Emotion and morality
The view that anger is hot and primitive also blinds us to the fact it is a moral emotion. To experience anger we must make complex judgements about right and wrong, justice, intention and responsibility.
We feel angry when we think we have been unfairly harmed or that our rights have been violated, and believe that these wrongs have been intentionally inflicted.
In essence, anger is the converse of guilt: the same morally blameworthy acts that make us feel guilt when we commit them against others enrage us when others perpetrate them on us.
People who are quick to anger often see malevolent intentions behind innocuous events, a tendency that resembles paranoia when taken to extremes.
Experimentally-induced anger also boosts the tendency to perceive intentions behind undesirable events. An accidental bump becomes a deliberate slight.
Like paranoiacs, angry people tend to see themselves as righteous victims who have an obligation to give wrongdoers their just desserts.
The idea of anger as a destructive force also overlooks the fact that anger is in some respects a positive emotion. Although it superficially reflects an unfavourable assessment of the situation, just as sadness and fear reflect perceived loss and threat, anger often feels subjectively positive.

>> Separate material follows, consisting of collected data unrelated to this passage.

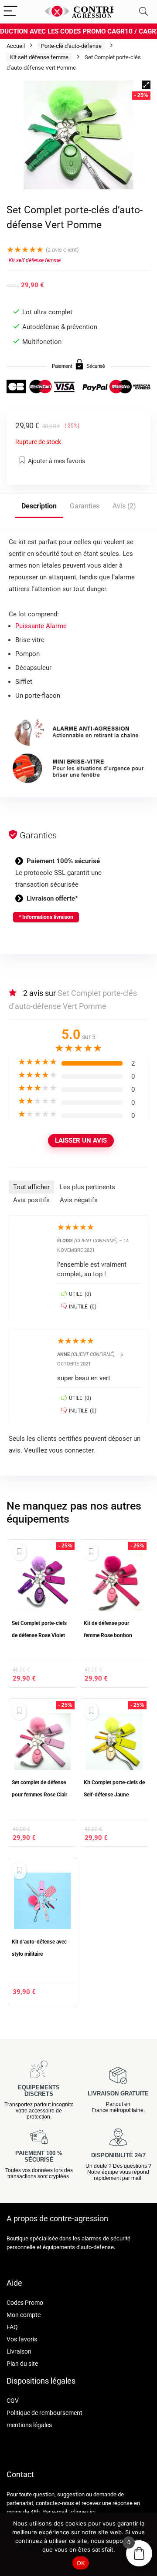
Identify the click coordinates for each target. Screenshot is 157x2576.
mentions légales (29, 2424)
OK (81, 2562)
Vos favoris (22, 2339)
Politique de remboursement (44, 2412)
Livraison (19, 2351)
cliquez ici (83, 2512)
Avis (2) (124, 506)
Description (39, 506)
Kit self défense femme (39, 57)
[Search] (143, 11)
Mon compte (24, 2314)
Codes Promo (25, 2302)
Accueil (16, 46)
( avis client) (62, 249)
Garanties (84, 506)
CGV (13, 2400)
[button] (146, 85)
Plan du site (22, 2363)
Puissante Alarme (41, 626)
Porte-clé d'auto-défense (71, 46)
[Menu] (10, 11)
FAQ (12, 2327)
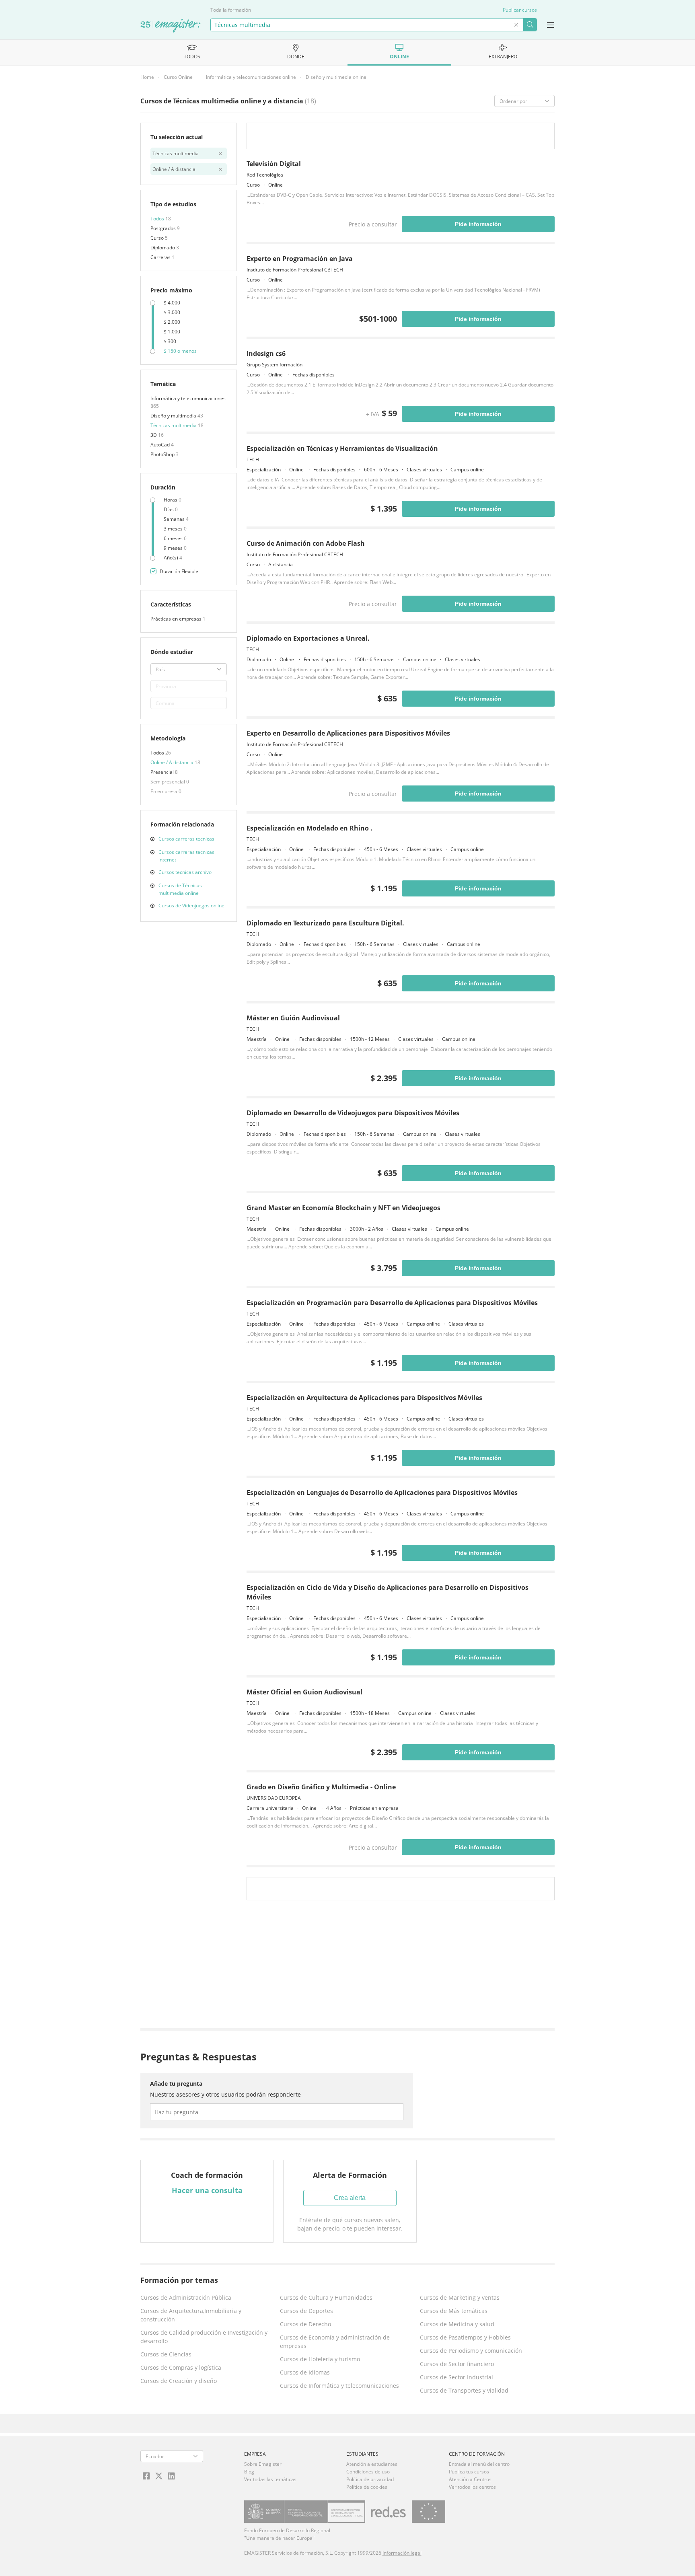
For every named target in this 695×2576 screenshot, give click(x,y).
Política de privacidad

It is not as painful as sadness or fear, and can even be enjoyable, especially when puffed up by righteous indignation.
Anger can also have positive effects. It is an effective fuel for fighting injustice, convincing us of the rightness of our cause, and making our communications more persuasive.
It motivates us to persist in the face of adversity. It can – up to a point – improve outcomes in negotiation by drawing concessions from others.

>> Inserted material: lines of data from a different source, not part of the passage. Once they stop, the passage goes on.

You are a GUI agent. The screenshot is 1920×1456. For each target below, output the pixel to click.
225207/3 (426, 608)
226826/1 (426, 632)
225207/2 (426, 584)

Anger is also an at least partially positive emotion at the level of the brain.
It shares with other positive emotions such as happiness a pattern of selective activation in the left hemisphere, whereas negative emotions typically activate more on the right.

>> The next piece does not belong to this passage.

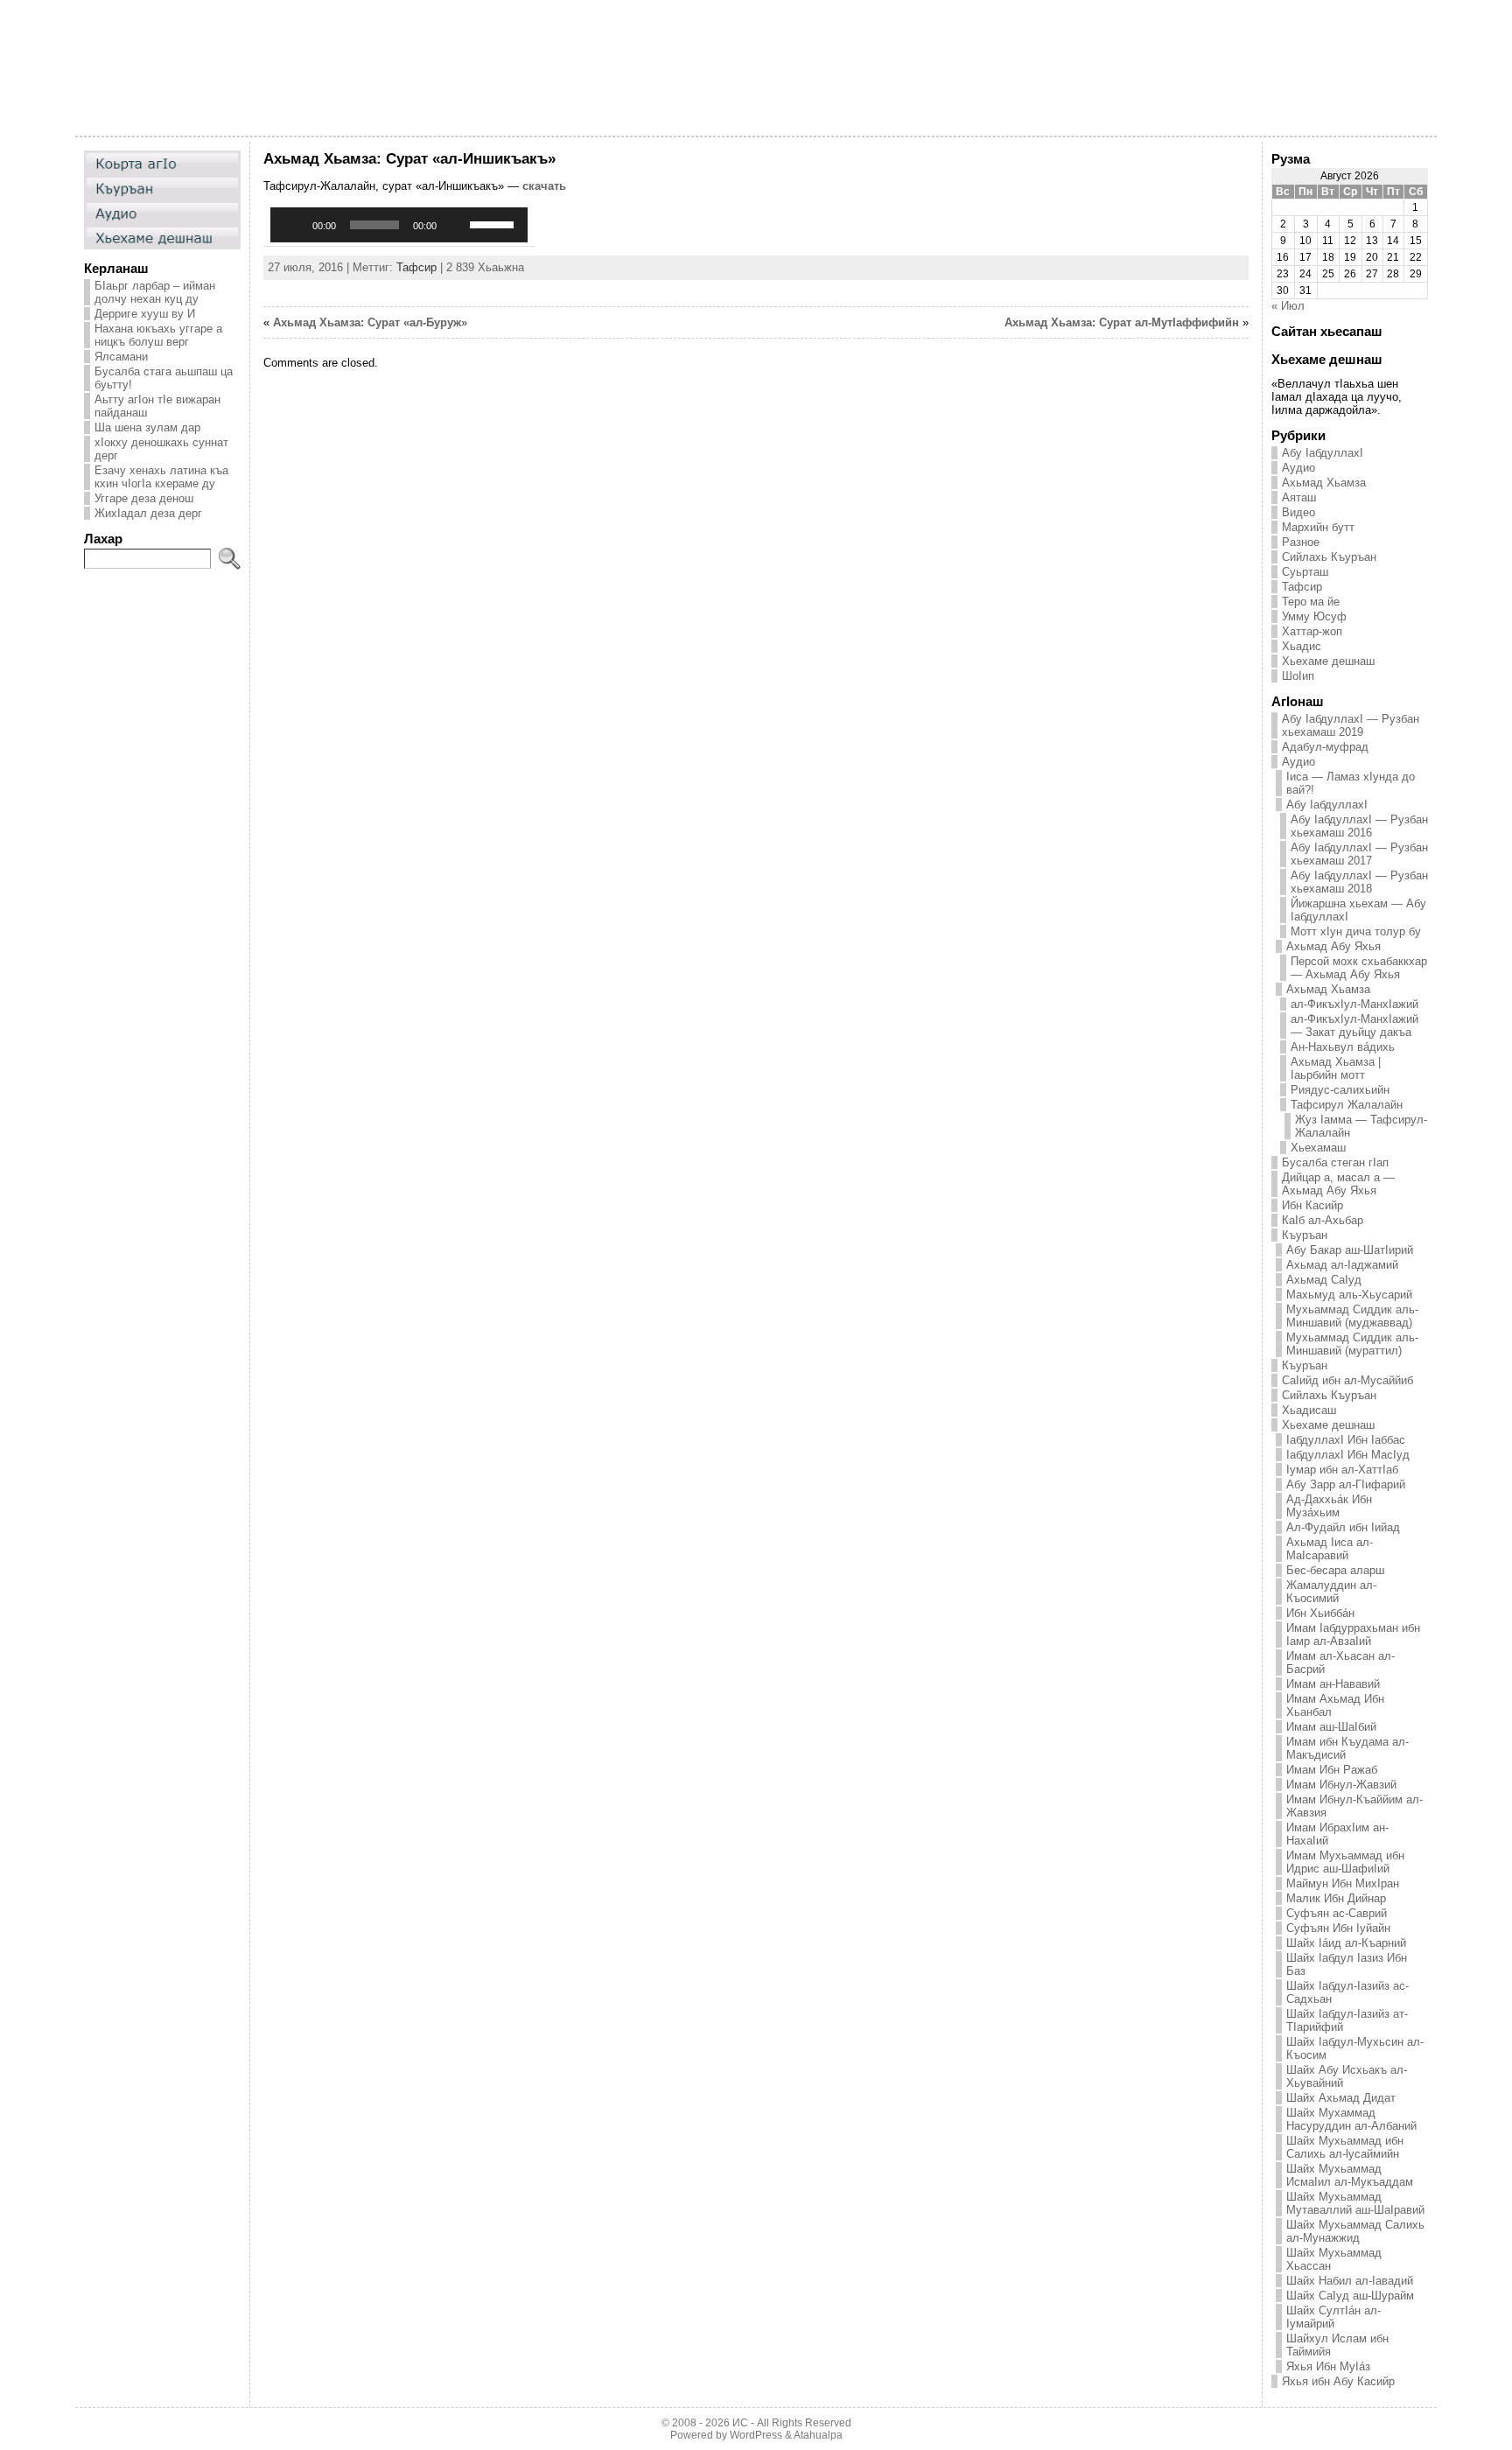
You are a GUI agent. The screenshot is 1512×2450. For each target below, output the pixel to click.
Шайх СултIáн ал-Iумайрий (1333, 2317)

The neural circuitry underpinning it drives approach behaviour rather than the avoidance behaviour common to negative emotions such as sadness and fear.
When we are angry we move towards whatever it is that challenges us, just as we move towards things we like and enjoy when we are happy.
Of course, anger can be destructive. It can spark violence and disproportionate revenge. It makes us worse drivers.
Angry rumination – brooding – taxes our body’s stress response and increases the tendency for intoxicated people to behave aggressively.
Anger tends to be self-serving and egocentric, triggered selectively when bad things impinge on us but not when they harm others. But it is not a mindless primitive instinct or a boiling emotional magma.
If we could understand this better we might get beyond the view that anger should be released in a rush of blood and find ways to regulate, restrain and master it instead.